# Dataset

source: image with masked-out object

mask: binary mask where object was removed

ref: object crop, resized

target: original full image

Download COCO 2017

In [None]:
import os
from torchvision.datasets import CocoDetection
from torchvision import transforms
from pycocotools.coco import COCO
import requests, zipfile, io

def download_coco_val(root="coco2017"):
    os.makedirs(root, exist_ok=True)

    url_images = "http://images.cocodataset.org/zips/val2017.zip"
    url_annotations = "http://images.cocodataset.org/annotations/annotations_trainval2017.zip"

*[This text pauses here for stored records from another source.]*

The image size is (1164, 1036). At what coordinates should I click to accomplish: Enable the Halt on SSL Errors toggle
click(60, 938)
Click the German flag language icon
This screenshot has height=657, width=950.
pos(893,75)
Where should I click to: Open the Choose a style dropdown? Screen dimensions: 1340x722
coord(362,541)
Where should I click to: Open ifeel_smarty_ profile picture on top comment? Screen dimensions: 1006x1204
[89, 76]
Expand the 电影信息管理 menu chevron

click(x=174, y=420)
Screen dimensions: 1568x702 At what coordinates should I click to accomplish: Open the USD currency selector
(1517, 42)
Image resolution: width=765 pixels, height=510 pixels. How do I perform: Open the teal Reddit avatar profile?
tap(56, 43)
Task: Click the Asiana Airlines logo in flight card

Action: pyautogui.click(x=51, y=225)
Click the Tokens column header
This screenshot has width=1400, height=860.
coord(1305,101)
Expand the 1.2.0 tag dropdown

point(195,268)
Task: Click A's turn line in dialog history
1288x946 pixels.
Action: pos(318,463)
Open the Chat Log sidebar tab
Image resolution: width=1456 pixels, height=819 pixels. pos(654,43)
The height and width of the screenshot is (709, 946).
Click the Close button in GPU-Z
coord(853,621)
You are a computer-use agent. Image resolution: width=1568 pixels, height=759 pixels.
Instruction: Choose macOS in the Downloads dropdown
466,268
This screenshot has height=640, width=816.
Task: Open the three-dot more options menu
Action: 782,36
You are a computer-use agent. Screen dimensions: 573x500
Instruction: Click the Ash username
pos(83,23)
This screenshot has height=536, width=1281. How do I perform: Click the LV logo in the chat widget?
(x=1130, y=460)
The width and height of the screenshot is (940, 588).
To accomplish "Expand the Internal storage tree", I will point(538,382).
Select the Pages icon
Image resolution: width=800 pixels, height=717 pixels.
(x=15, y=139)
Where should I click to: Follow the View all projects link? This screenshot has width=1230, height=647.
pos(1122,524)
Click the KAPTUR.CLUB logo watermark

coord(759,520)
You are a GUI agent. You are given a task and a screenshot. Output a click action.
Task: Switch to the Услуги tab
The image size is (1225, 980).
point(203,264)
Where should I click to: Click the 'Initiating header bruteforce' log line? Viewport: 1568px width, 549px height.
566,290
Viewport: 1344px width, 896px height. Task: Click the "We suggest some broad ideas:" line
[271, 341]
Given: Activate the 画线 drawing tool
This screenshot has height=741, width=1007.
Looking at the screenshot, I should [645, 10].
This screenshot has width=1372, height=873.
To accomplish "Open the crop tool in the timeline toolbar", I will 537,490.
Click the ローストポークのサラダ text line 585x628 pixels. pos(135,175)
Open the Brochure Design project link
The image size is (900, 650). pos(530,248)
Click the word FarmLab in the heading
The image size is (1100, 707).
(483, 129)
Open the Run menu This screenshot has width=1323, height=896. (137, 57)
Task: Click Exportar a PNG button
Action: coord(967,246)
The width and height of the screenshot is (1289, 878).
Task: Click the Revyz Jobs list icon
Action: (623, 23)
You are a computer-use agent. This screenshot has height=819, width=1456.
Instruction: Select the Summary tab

    # Download val2017 images
    if not os.path.exists(os.path.join(root, "val2017")):
        print("Downloading val2017...")
        r = requests.get(url_images)
        z = zipfile.ZipFile(io.BytesIO(r.content))
        z.extractall(root)

    # Download annotations (contains val annotations too)
    if not os.path.exists(os.path.join(root, "annotations")):
        print("Downloading annotations...")
        r = requests.get(url_annotations)
        z = zipfile.ZipFile(io.BytesIO(r.content))
        z.extractall(root)

    print("COCO val2017 ready at", root)



In [None]:
download_coco_val()

Create Inpainting Triplets

In [None]:
def get_valid_mask_and_ref(coco, anns, img_size):
    H, W = img_size
    min_ratio, max_ratio = 0.05, 0.5  # thresholds

    for ann in anns:
        mask = coco.annToMask(ann)
        mask = cv2.resize(mask, (W, H), interpolation=cv2.INTER_NEAREST)
        ratio = mask.sum() / (H * W)
        if min_ratio <= ratio <= max_ratio:  # thresholds
            return mask, ann
    return None, None

In [None]:
from PIL import Image, ImageDraw
import random
import numpy as np
import torch
import cv2

class CocoInpaintingDataset(torch.utils.data.Dataset):
    def __init__(self, coco_root="coco2017", split="val2017", image_size=256, max_objects=1):
        super().__init__()
        ann_file = os.path.join(coco_root, "annotations", f"instances_{split}.json")
        self.coco = COCO(ann_file)
        self.img_ids = list(self.coco.imgs.keys())
        self.root = os.path.join(coco_root, split)
        self.max_objects = max_objects
        self.transform = transforms.Compose([
            transforms.Resize((image_size, image_size)),
            transforms.ToTensor(),
            # transforms.Normalize([0.5], [0.5]),
        ])

    def __len__(self):
        return len(self.img_ids)

    def __getitem__(self, idx):
        img_id = self.img_ids[idx]
        img_info = self.coco.loadImgs(img_id)[0]
        path = os.path.join(self.root, img_info["file_name"])
        image = Image.open(path).convert("RGB")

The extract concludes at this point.